→ **Task item**
Of the entries that follow, how many lines hold the word "more"? Reply with the number only.

- - - -

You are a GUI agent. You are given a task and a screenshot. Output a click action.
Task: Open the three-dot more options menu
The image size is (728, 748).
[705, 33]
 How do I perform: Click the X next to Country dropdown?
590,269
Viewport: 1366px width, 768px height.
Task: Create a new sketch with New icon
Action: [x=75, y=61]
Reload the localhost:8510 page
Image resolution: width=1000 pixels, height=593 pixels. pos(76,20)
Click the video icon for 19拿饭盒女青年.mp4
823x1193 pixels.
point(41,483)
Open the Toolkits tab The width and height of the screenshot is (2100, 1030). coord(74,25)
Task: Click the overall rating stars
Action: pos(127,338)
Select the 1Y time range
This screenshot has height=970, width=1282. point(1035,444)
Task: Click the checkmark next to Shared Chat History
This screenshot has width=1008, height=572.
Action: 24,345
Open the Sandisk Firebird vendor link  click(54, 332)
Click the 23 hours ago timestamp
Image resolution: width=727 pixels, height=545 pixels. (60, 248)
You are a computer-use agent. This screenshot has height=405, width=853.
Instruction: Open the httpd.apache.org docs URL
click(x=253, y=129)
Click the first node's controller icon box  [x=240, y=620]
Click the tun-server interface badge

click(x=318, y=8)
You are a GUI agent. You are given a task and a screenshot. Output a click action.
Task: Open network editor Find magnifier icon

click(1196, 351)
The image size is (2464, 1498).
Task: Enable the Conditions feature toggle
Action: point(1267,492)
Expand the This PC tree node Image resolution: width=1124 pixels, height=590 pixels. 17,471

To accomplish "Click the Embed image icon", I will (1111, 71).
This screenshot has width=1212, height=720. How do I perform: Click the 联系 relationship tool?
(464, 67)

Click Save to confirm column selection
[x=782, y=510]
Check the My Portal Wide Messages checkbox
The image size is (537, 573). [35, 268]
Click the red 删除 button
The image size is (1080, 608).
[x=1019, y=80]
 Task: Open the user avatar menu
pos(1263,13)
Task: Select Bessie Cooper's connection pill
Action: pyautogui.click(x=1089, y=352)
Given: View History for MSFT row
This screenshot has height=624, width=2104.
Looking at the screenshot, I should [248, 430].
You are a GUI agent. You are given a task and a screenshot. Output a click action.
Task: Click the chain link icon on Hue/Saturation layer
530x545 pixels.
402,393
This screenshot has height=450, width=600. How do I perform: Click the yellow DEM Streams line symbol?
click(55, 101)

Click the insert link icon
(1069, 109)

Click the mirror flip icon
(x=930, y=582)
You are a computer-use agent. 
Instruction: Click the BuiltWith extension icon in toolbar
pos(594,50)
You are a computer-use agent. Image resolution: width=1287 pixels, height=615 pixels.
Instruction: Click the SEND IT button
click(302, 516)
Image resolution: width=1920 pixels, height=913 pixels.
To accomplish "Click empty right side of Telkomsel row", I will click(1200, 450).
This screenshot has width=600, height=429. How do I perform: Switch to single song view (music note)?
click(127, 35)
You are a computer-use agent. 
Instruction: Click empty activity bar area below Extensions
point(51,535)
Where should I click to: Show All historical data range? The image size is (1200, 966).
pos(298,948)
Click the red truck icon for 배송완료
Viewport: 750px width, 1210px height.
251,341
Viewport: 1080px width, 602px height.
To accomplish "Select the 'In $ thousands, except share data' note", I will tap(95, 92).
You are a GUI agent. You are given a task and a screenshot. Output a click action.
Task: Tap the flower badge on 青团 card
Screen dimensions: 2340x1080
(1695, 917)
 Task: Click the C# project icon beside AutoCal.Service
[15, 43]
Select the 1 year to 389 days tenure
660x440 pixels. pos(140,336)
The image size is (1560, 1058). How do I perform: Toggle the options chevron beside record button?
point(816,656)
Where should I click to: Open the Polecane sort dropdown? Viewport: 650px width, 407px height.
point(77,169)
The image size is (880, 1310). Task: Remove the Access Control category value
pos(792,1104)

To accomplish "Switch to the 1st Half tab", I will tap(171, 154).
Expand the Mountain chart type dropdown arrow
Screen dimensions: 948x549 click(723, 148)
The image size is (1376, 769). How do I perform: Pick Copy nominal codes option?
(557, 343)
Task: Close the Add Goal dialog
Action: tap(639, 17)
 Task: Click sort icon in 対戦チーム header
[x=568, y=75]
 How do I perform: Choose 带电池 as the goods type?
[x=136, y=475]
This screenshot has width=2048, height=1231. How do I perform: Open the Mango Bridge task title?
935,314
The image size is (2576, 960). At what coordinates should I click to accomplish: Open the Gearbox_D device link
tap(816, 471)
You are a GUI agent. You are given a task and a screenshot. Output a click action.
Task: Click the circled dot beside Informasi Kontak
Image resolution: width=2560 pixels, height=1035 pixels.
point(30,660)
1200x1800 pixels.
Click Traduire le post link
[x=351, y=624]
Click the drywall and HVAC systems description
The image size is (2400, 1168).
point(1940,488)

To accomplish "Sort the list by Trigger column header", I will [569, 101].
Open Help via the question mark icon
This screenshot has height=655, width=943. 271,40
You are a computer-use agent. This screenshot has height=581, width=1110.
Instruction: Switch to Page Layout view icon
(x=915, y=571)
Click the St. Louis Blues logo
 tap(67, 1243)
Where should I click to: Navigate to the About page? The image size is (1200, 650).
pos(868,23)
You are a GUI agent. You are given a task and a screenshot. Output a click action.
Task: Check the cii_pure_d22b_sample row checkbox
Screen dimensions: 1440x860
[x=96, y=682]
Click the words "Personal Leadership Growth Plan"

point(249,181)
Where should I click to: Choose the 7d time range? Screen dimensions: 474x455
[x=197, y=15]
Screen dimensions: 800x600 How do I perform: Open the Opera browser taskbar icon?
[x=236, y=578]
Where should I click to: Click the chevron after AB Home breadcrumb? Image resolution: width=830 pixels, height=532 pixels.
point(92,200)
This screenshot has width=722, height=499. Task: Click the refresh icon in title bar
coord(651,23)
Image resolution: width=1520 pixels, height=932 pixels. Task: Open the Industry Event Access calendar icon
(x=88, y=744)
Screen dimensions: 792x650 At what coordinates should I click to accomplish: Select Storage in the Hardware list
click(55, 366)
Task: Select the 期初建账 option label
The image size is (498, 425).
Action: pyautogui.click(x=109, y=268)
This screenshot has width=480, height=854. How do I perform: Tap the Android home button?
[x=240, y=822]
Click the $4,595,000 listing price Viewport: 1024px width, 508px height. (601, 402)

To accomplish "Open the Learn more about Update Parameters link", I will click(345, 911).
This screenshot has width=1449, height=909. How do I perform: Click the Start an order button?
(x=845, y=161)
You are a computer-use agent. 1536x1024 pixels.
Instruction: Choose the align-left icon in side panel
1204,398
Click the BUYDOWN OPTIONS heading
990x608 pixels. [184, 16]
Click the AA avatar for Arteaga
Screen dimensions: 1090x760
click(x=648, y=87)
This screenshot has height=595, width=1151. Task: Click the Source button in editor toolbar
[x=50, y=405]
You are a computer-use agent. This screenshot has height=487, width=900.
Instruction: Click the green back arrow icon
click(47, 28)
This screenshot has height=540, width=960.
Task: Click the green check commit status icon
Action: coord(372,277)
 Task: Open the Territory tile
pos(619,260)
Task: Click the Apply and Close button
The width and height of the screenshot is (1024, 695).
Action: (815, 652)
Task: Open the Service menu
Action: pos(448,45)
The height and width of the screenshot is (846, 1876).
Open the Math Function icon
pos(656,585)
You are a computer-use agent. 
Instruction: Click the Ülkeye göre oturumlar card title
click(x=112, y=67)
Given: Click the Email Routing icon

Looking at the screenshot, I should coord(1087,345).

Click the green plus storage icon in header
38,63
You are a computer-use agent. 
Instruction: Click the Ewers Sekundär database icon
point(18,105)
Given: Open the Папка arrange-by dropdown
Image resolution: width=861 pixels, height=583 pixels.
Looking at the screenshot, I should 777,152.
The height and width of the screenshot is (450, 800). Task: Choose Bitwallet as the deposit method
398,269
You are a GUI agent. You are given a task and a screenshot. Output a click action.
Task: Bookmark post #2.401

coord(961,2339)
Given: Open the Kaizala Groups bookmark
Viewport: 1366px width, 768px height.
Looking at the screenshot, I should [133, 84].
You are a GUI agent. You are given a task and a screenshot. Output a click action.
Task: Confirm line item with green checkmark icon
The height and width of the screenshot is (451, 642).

- - - -

→ **Answer to the problem**
2